さくらももこさんとちびまる子ちゃんと私のふるさと清水市

 こんにちは、英語同時通訳者オンライン英語・通訳講師の山下えりかです。

 

 平成最後の年となった30年8月15日、ちびまる子ちゃん作者のさくらももこさんがお亡くなりになりました。まずは数々の素晴らしい作品をこの世界に遺してくださったことに感謝し、心よりご冥福をお祈り申し上げます。

 

 さくらさんの出身地でちびまる子ちゃんの舞台の静岡県清水市(現清水区)は、私の故郷でもあります。この訃報を聞いた時、とても驚いたのと同時に小さい頃とても可愛がってもらった親戚の不幸を知らされたような胸の痛みを感じました。

 

山下えりか 通訳 静岡 清水
富士山と清水の街並

 

 さくらももこさんは地元清水の誇りでした。私が幼かった頃は、さくらさんと同じ高校出身の伯母が「ちびまる子ちゃんは私の後輩なんだよ~」と自慢するのを聞いたり、家族で出かけた際に物語に描かれている地域を通ると「ここが‟みつや”だよ」と家族の誰かが教えてくれたりしました。地元を離れてからは出身が静岡の清水だと話すと、「ああ、ちびまる子ちゃんの!」と反応してくださる方も多く、ふるさとの代名詞とも言えるこの作品は、アニメを観なくなってからも常に私の人生の一部でした。

 

 「ちびまる子ちゃん」という作品に目を向けると、私の家族は祖父母、両親、私、妹というほぼあのままの家族構成で、幼い頃は少しの違和感もなくあの世界に入り込みストーリーを自分事として鑑賞していました。小学校と家庭という小さな社会が世界の全てだったあの頃、幼いながらに抱えていた今考えれば小さいけれど当時はとても大きかった不安や不満や悩みを、どれも否定せず、悲観するのではなく時に明るく前向きに、時に皮肉を込めてコミカルに描いたあの作品は、時代が違っても共感できるものがとても多くたくさんの勇気を与えてくれました。(日曜日の夕方にちびまる子ちゃんがテレビで流れると「ああ明日は学校か。体育嫌だなぁ。」などと思っていたことも、今では懐かしい過去のこと...笑)

 

 「ちびまる子ちゃん」の個性あふれる登場人物たちは誰もが魅力的で、そのキャラクターたちで構成される世界は「みんな違ってみんな良い」を見事に表現しています。ちびまる子ちゃんの世界では、「みんなと一緒が安心で正解」というこの社会の縮図である学校という現実に対し、それぞれの登場人物が個性を殺すことなく、それ故に衝突することはあっても互いを認め合い上手な付き合い方や距離感を見つけ、同調ではなく調和のもとに小さなコミュニティを築いています。

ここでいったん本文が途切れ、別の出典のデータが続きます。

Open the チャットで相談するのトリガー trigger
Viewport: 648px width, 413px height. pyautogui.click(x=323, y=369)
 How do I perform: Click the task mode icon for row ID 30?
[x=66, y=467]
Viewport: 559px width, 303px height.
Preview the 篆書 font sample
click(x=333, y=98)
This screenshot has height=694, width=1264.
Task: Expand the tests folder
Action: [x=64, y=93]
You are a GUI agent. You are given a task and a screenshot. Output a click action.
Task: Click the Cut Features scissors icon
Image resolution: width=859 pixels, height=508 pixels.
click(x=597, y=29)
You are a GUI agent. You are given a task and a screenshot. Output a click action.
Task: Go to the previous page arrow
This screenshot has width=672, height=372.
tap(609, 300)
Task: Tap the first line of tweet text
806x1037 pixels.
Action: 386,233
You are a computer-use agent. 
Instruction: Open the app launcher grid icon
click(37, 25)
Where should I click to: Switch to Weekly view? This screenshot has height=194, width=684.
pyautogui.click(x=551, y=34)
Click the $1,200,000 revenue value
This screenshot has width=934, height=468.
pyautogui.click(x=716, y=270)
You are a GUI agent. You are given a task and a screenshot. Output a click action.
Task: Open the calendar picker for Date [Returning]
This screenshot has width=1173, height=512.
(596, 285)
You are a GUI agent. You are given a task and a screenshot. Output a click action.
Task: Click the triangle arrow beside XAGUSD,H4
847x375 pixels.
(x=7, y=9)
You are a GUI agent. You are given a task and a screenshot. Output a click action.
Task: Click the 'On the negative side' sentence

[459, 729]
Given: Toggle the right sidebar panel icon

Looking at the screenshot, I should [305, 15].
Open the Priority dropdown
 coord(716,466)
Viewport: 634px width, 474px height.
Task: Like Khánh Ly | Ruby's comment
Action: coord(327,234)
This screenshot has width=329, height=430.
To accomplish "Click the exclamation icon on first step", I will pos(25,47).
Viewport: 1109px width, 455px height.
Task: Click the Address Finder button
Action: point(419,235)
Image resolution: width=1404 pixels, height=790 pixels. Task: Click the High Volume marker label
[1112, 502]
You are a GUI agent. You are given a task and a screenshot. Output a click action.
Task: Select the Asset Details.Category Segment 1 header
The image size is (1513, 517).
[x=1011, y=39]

「ちびまる子ちゃん」は田舎の小さな町の話でありながら、私達日本人がこれからのグローバル時代を生きて行く上でとても大切なことを教えてくれる作品です。ぜひこれからも末永く多くの人に見てもらい、笑い以上の何かを感じて欲しい作品です。

 

 最後に「ちびまる子ちゃん」と言ったら私はやっぱりコレ、という動画を載せて終わりにします。アニメ第一期、一番最初の「踊るぽんぽこりん」のエンディングです。これが流れていたのは私が幼稚園から小学校に上がる頃だったようなのですが、色々見比べてみてもこれが一番印象に残っていました。幼少期の記憶とは不思議なものです。

 

 

 さくらももこさん、貴女はいつまでも私達の誇りです。ありがとうございました。 Rest in peace.